Input records:
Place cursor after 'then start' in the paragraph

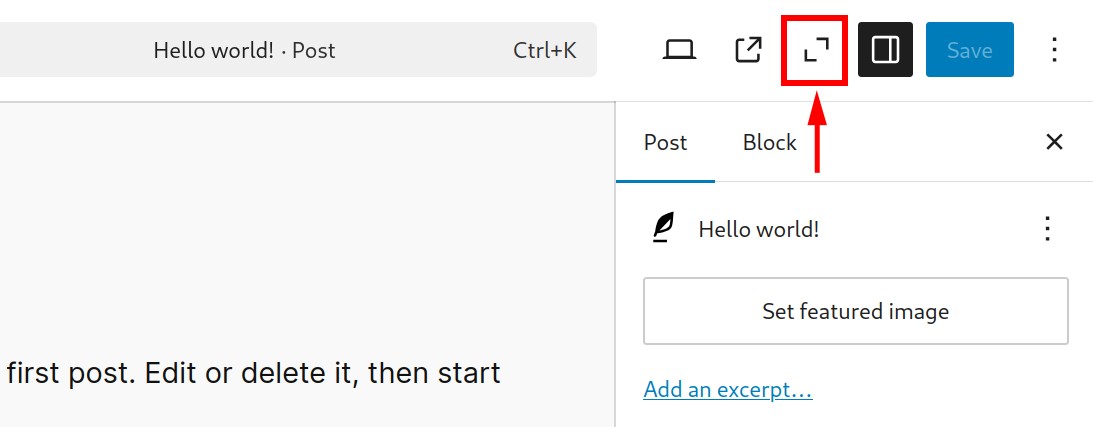(500, 373)
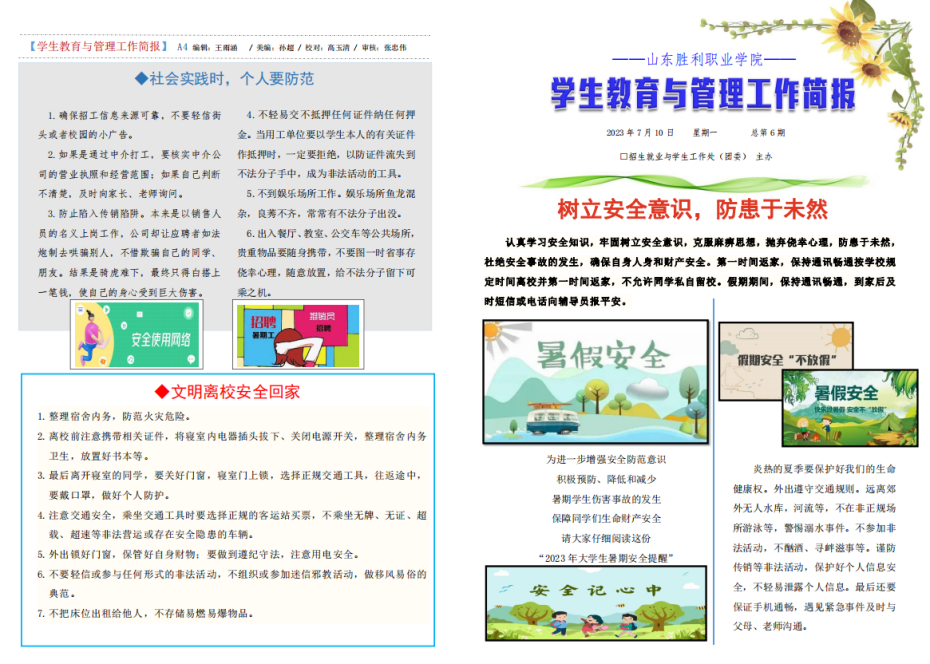930x664 pixels.
Task: Click the red headline 树立安全意识，防患于未然
Action: (692, 209)
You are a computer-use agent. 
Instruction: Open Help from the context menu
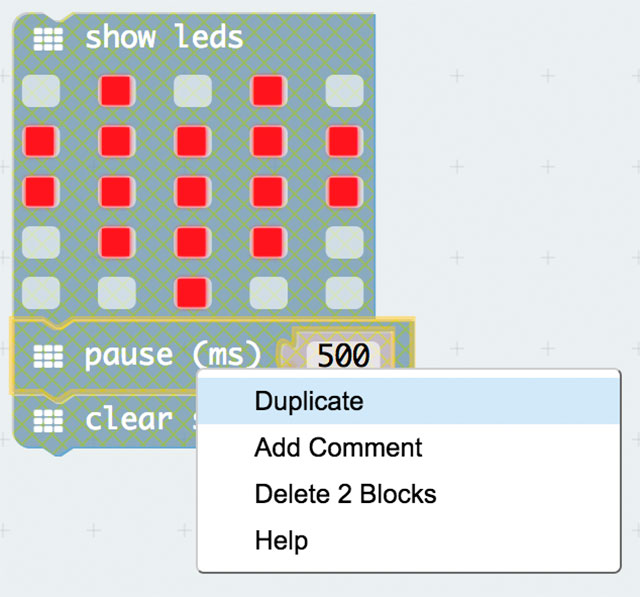click(x=281, y=541)
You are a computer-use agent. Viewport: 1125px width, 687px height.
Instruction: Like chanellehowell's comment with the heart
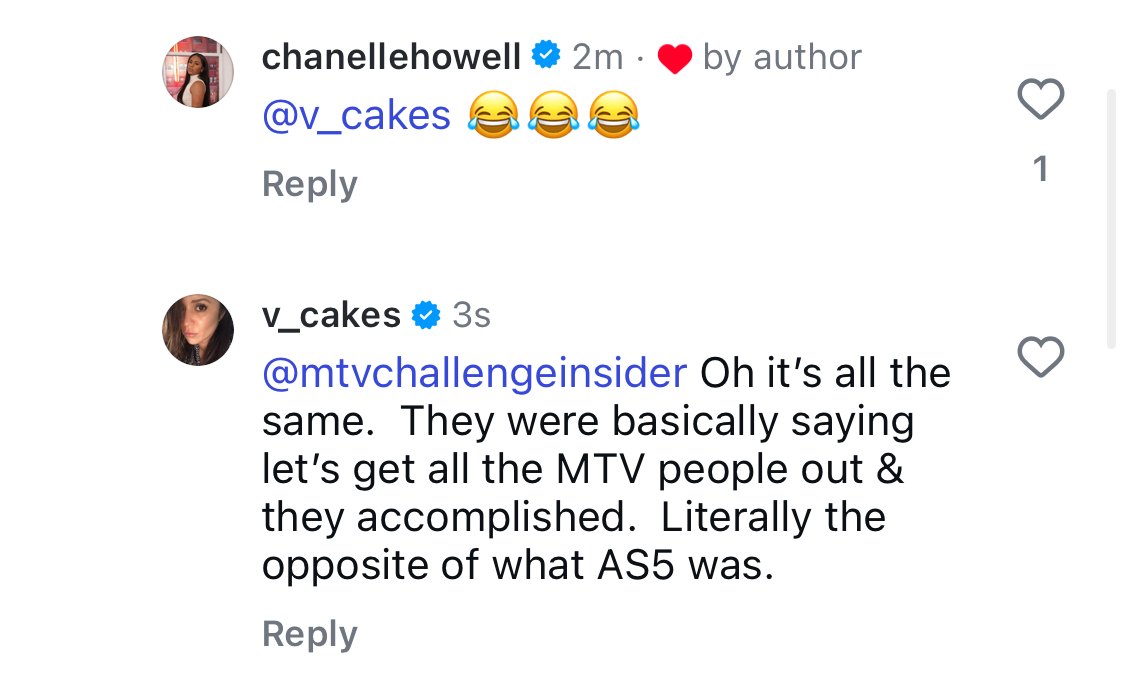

Problem description: Produce an exact copy of only those lines that run from the line with "Instruction: Open Help from the context menu" to the final line of the records, including both; exclude images.

Problem solution:
Instruction: Open Help from the context menu
click(x=281, y=541)
You are a computer-use agent. Viewport: 1125px width, 687px height.
Instruction: Like chanellehowell's comment with the heart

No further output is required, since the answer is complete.